- South Africa / England
- Dates: 19 – 22 March 1892
- Captains: WH Milton / WW Read

Test series
- Result: England won the 1-match series 1–0
- Most runs: F Hearne (47) / H Wood (134)
- Most wickets: DC Parkin (3) / JJ Ferris (13)

= English cricket team in South Africa in 1891–92 =

International cricket tour

An English cricket team, organised and led by the Surrey amateur Walter Read, toured South Africa from December 1891 to March 1892. There is uncertainty about the status of South African cricket as a whole in the late nineteenth century and so Read's matches against the main provincial teams, such as Transvaal and Western Province, are not rated first-class. The only first-class match on the tour is one in March against a South African national team which was retrospectively awarded Test status. Read's XI is therefore designated England for this match and they won the Test by an innings and 189 runs. The South African Test team was captained by William Henry Milton.

==Test series summary==

The match was retrospectively granted Test status. At the time it was known as a South African XI versus W. W. Read's XI. South Africa won the toss and batted first. They were soon all out for 97, with John Ferris taking 6 for 54. In reply, an innings of 134 from Henry Wood saw Read's side total 369, a lead of 272 that South Africa were never likely to catch. Ferris's 7 for 37 helped dismiss the South Africans for 83 in their second innings. This Test match still holds the record for the highest aggregate of runs (549) without a leg bye being scored.

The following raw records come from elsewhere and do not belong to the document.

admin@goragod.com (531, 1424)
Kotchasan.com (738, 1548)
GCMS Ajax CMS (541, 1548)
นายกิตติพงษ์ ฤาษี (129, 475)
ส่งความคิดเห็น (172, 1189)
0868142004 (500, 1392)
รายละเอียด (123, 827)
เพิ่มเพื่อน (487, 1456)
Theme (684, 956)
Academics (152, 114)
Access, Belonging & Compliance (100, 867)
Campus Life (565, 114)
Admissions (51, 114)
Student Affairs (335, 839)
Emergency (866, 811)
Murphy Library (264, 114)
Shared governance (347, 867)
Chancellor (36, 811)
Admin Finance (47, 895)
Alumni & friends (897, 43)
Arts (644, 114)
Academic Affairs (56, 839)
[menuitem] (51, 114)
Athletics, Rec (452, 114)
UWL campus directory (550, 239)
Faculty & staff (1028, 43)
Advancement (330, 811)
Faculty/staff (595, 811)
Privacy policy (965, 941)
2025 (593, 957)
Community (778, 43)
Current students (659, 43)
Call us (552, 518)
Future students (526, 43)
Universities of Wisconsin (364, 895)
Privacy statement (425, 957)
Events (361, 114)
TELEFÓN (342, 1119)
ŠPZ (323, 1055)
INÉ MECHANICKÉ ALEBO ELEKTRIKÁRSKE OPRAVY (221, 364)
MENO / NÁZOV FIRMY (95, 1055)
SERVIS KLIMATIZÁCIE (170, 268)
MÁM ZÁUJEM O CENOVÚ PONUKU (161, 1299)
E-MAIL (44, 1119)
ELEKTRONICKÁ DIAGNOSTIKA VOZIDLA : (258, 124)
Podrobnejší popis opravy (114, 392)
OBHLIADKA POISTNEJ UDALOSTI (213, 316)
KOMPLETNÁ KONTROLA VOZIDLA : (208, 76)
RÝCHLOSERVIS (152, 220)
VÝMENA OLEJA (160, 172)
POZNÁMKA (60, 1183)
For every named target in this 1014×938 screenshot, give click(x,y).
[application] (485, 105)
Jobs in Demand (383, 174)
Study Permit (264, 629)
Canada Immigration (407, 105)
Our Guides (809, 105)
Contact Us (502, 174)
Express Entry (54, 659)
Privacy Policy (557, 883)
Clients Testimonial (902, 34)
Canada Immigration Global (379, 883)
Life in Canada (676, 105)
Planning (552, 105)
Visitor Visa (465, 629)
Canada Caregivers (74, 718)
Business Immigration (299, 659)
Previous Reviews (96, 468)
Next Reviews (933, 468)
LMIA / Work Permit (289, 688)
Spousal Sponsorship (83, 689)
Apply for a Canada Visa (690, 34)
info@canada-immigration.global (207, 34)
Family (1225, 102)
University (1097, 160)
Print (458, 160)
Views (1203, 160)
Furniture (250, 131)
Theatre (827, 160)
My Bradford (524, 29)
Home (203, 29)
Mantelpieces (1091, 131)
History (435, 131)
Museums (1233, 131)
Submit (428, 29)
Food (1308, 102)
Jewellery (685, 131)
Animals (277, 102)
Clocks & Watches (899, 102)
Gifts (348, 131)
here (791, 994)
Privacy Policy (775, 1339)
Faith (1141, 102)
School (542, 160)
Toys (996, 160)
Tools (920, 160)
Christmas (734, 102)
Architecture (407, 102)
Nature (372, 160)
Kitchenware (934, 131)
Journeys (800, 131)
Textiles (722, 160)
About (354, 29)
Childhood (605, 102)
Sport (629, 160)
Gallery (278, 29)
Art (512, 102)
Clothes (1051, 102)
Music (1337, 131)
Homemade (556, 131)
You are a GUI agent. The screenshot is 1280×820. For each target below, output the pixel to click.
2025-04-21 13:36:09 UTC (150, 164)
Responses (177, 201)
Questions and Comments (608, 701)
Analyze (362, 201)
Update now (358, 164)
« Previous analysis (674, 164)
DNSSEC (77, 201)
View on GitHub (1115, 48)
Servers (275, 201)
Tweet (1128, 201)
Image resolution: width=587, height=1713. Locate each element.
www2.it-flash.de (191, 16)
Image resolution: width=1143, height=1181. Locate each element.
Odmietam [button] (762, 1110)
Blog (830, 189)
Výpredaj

The game is more interesting for some historical oddities:
- Billy Murdoch and Ferris, who had both previously played for Australia, played for England due to residence.
- Frank Hearne, who played for South Africa in this game, had previously played for England. Finally, the game gives the second instance of three brothers playing in the same Test match, as Frank Hearne's brothers, Alec Hearne and George Hearne played for England. A cousin, John Thomas Hearne also played for the tourists.
- The tour was simultaneous to the English cricket team in Australia in 1891–92, both teams deemed to have "Test status".

==The tour==
There were 20 matches on the tour. Apart from the Test match, all of them were against teams of 15, 18 or 22 players. The English team won 13 matches and drew seven. The leading player was Ferris, who took 235 wickets at an average of 5.46. J. T. Hearne took 163 wickets at 6.84, and Martin took 109 at 8.43. The outstanding batsman was Chatterton, who made 955 runs at an average of 41.52. The next best was Murdoch, with 633 runs at 27.52.